Wednesday, July 19, 2006

Calendar bug in Java

Hi all,
While extending a FileAppender class in Log4j, for some reason, I just did not want to use timestamp [%d] given by Log4j while logging the messages.

In my appender, I declared one Calendar instance which was an instance variable for the appender class. I used "Calender.getTime()" method to get current time for the logging message.

Compiled code, put the war file in container, started the application.
Things went fine and log messages were getting written to the file properly. Only problem I faced was about "DATE" in my log messages.
All the messages were showing same timestamp as a log time. :O

Went to appender and saw my code where I was putting CurrentTimestamp in the message before writing it to the file.
Went to check the documentation for Calendar.getTime() and documentation says the right thing as well.
Gets this Calendar's current time.
I was lost.. what could be the problem??

Was looking for some help/hint/thread but nothing was found.
Finally, somebody told me about the bug with Id #4479408. Sun claims that they have fixed this bug, but it doesn't look like that.
You can have a look at it by accessing following link.
http://bugs.sun.com/bugdatabase/view_bug.do?bug_id=4479408

So, for now, I am making a new instance of Calendar everytime I want to have get a Current Timestamp.
I am not very sure about this approach, how efficient is that, but we all know: "Deadline is sole responsible for bad software quality" and hence I had to put it in my code.

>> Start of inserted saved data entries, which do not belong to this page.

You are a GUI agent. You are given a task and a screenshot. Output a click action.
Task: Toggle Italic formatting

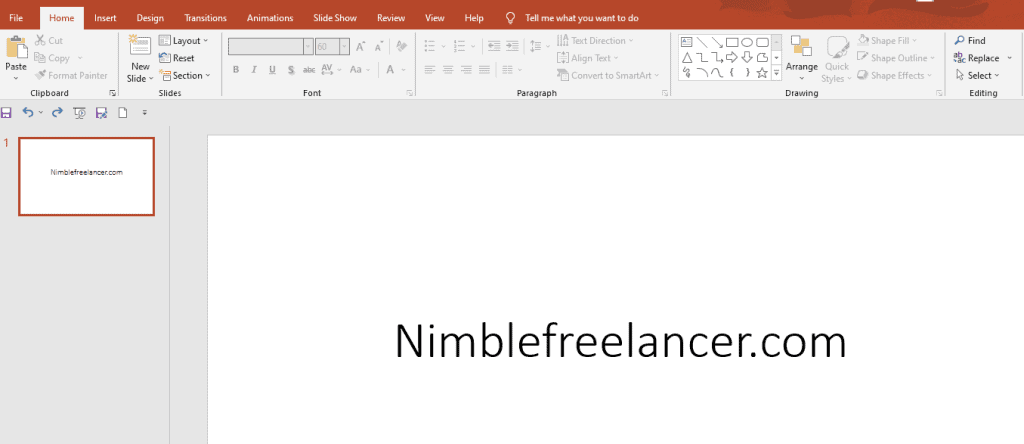coord(254,70)
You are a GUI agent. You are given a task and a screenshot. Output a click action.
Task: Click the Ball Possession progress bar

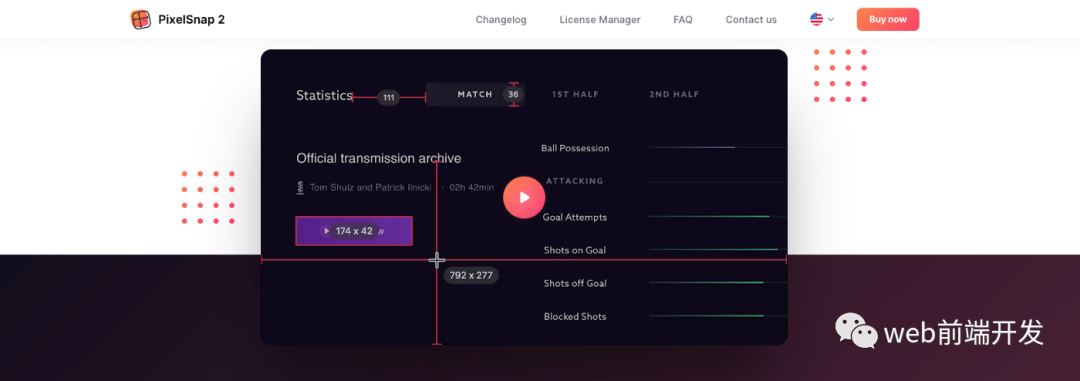[x=717, y=147]
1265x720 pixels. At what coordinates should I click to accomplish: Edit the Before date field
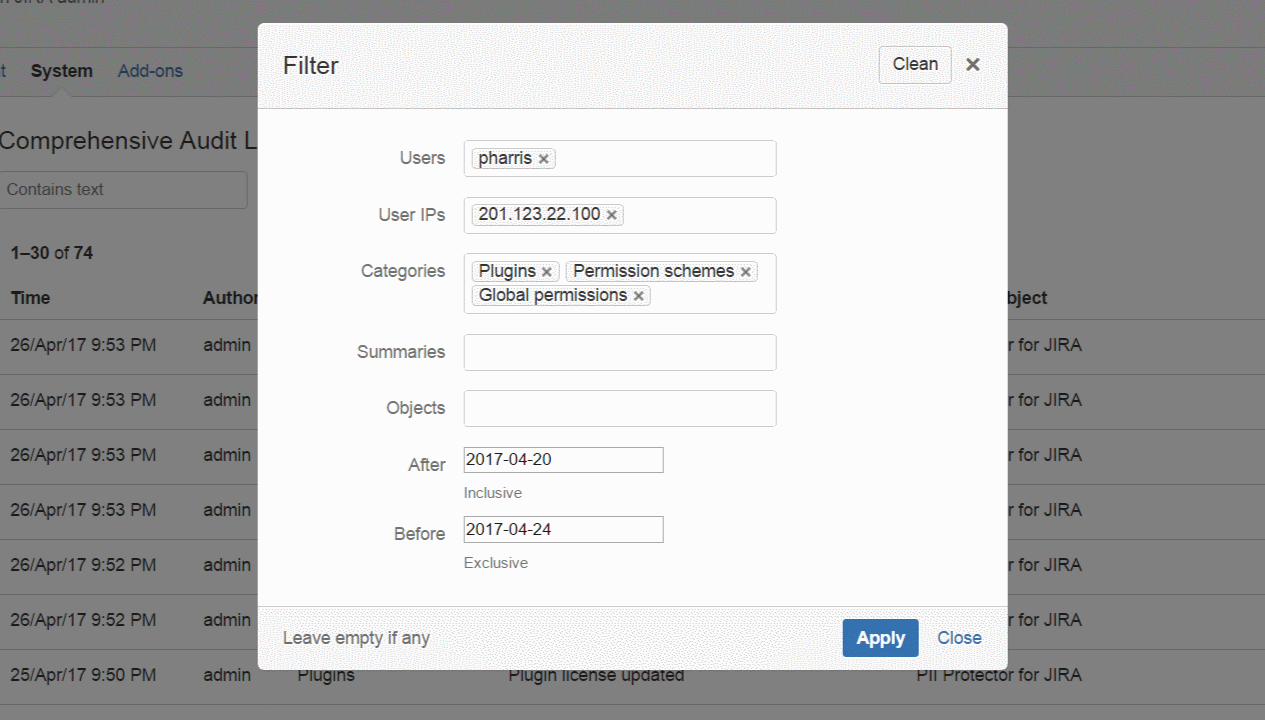coord(563,530)
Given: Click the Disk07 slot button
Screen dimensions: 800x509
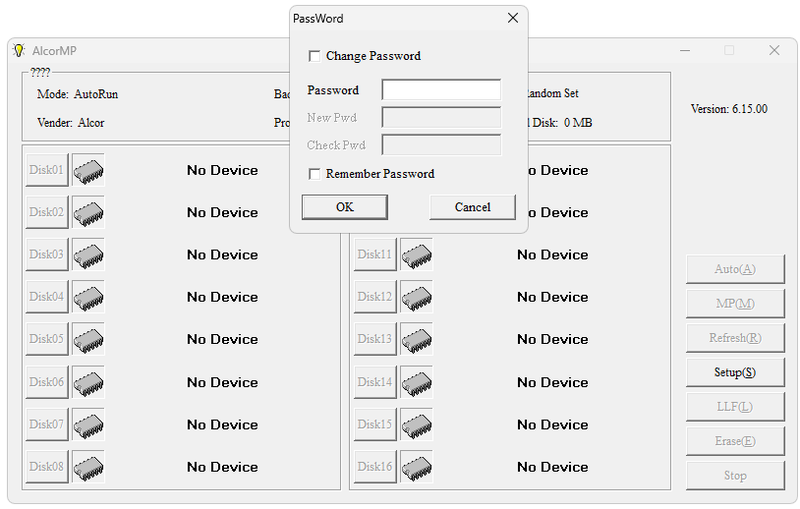Looking at the screenshot, I should click(46, 424).
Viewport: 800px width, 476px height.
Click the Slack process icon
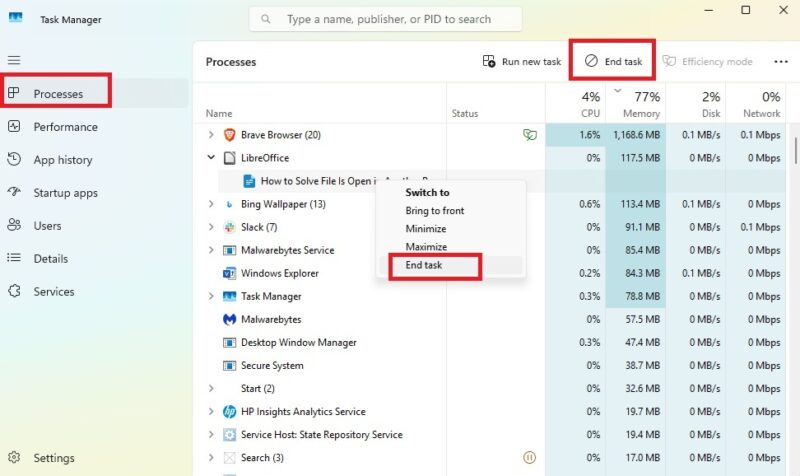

I hope this time Sun not only claim that they have fixed this bug, but really look into the issue and test the fix. :)

Thanks.

Wednesday, June 21, 2006

Eclipse - new discovery

Hi,
After a long time I am updating my blog.
Something really new to me, encouraged me to do so.

ECLIPSE - we all use it for developing Java applications.
We all use Build, Build All, Clean while developing applications.

Well.. did you know that we can change the default behaviour of Build and Clean?
i.e. when I say clean, I can ask Eclipse to use my ANT target instead of its default behaviour? (deleting generated class files)
Same is the case with Build.

This is achieved by something called "Builder" in Eclipse.
I know it was always there infront of my eyes, but I never noticed it.
I never bothered to go into it to see what it is all about.

I hope that this blog help other ignorant users like me to explore more into Eclipse.. or atleast into Builders. :)
Have a look at it, its really amazing.